We turned to look at her.

“In case you haven’t noticed,” she said, withering sarcasm right on the button, “We have what our American friends would call a situation on our hands. Thanks to you idiots, anything could be happening out there, and thanks to Murphy’s Law it probably is. I suggest you find Victoria as soon as possible; if she cant figure out a way to reverse the process she may be able to build a machine to control it and repair the worst of the damage. And take these – I’m afraid they’ll probably be useful.”

And just like that, she was gone, vanished into the ether, which was a good thing because I was getting pretty fucking sick of her holier-than-thou attitude and weird, stilted way of talking. She actually looked and sounded a lot like this bitchy teacher I had at primary school. I have this memory of her falling off a mountain and not teaching for about six months, but that might not be true.

“Here,” Leigh said, throwing something incredibly heavy at me which I, with lightening-fast reflexes, deflected with my head.

“Motherfucking Jesus Christ!” I howled, clutching my cranium, but only for a moment as there was work to be done and adventures to be had! I leapt into action!

Heavy thing – turned out to be a hefty spade – grasped! I gripped it threateningly and whirled into action, which is like leaping only this time my magical cloak swirled around me like a tornado of bad-assery.

“There’s one!” I screamed and pointed. “An anomaly! A mysterious hottie from another dimension come to destroy us all!”

Leigh grabbed the spade as I was about to smack the business end alongside the head of the strange figure that Eris had left, with the spades, in her wake.

“Easy, Gaytron,” Leigh said, “That’s Cam.”


***Intermission***


Cam it was I found, once my eyes had adjusted to the subtle dark radiance of his very being. I had never met Cam in real life, of course, but I recognised him immediately from his haunting green eyes.

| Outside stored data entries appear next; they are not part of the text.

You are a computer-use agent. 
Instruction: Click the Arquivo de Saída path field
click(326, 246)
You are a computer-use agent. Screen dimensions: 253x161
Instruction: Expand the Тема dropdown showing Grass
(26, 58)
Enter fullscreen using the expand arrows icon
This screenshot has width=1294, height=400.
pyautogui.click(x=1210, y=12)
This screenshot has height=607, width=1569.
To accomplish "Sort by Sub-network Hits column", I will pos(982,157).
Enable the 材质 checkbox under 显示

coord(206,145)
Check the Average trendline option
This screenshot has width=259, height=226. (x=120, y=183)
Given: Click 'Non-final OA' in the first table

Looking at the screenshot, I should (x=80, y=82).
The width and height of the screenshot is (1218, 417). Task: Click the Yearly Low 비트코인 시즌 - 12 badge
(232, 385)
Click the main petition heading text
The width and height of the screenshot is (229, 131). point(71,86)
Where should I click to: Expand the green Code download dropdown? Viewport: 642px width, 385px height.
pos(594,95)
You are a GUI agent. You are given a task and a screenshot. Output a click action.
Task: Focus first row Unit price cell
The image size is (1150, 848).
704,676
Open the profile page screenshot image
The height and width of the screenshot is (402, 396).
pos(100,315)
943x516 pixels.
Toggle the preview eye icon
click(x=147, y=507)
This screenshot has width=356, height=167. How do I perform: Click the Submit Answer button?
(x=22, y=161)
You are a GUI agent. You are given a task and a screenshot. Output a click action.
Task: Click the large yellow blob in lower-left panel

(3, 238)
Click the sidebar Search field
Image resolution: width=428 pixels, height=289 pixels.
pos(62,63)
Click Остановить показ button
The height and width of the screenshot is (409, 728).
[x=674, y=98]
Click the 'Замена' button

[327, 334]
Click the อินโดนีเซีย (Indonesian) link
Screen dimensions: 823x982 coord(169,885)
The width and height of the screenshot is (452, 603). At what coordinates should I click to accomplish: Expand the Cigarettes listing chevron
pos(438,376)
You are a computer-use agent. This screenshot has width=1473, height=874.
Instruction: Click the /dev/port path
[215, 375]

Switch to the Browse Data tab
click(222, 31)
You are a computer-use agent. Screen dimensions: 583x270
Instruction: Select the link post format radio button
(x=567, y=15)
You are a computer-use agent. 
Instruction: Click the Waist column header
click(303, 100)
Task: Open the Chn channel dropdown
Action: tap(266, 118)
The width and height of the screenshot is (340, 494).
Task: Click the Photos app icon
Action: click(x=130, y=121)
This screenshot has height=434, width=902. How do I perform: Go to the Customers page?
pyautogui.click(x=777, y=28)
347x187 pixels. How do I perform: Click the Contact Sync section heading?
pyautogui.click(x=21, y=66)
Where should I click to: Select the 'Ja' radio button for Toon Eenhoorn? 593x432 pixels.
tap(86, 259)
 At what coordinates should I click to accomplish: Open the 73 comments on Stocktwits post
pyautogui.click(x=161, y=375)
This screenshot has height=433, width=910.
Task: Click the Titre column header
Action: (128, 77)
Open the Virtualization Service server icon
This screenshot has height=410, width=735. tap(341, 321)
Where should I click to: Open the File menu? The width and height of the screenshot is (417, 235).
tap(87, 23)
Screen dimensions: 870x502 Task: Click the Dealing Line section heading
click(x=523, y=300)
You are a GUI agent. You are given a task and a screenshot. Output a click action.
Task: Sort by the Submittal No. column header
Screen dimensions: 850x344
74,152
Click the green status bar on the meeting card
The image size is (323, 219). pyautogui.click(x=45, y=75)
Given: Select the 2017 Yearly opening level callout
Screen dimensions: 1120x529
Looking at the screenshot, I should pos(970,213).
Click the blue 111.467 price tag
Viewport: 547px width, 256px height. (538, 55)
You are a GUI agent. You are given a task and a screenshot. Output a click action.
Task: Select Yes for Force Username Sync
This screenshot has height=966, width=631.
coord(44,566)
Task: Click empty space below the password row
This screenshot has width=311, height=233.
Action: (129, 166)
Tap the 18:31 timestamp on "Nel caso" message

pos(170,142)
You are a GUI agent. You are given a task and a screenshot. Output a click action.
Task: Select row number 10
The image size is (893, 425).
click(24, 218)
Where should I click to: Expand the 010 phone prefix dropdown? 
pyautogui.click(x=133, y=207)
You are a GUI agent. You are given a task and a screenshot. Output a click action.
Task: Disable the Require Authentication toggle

“Hay guys, what's going on?” he said, in his manly yet melodic voice.

Leigh smiled. “Good to see you, buddy. Obviously Eris thought we’d need you on our quest, and I’m glad she did. Welcome to the team.”

“Bathtub,” I said casually. “Uh, oh crap, I mean . . . bathtub,” I tried again, nodding knowingly.

“Hi Courtney,” Cam said.

Yeah, it was me alright. Who else would have mentioned the bathtub at all, let alone in mixed company? Probably Leigh, but she was already here. I backed off a few steps, removing my feeble woman’s brain from the immediate circle of Cam’s irresistible magnestism, and felt somewhat better. My crown was crumpled, so I adjusted it as best I could.

“So I finished off this packet of nutmeg last night,” Cam said conversationally to Leigh, “and I had a few beers and I’m like lying there, and this bear came out of the ceiling and winked at me and went away.”

“And then you found yourself here?” Leigh asked.

Cam frowned, eyebrows delicately crinkling over his bottomless jade eyes. “What? Here? Oh, crap.” A small dog poked its head out of Cam’s long black coat. “Vegie,” he informed the dog, “I don’t think we’re in Warragul anymore.”

“Doesn’t look like it, mate,” the dog agreed.

“Uh, Cam?” I asked, whipping on a pair of dark glasses so as not to become inadvertently entranced when his attention was turned to me. “Correct me if I’m wrong, but isn’t your friend Vegie usually more . . . humanoid?”

Cam stared at me.

I stared at Cam.

A small leg joined the head, and Vegie scratched fitfully behind his ear.

“Let’s get to Victoria, shall we?” said Leigh.

We changed into appropriate zombie-or-worse slaying attire, found Cam a spade, found Vegie a delicious pound of raw steak, and ventured out into the moonless night.

“I hope nothing’s happened to Victoria,” Leigh said.

I agreed fervently. “Shut up, clownparty.”



To be continued.


(NB: No one seems to get why the Eris thing is funny, so here it is: deus ex machina, motherfuckers. –Ed.)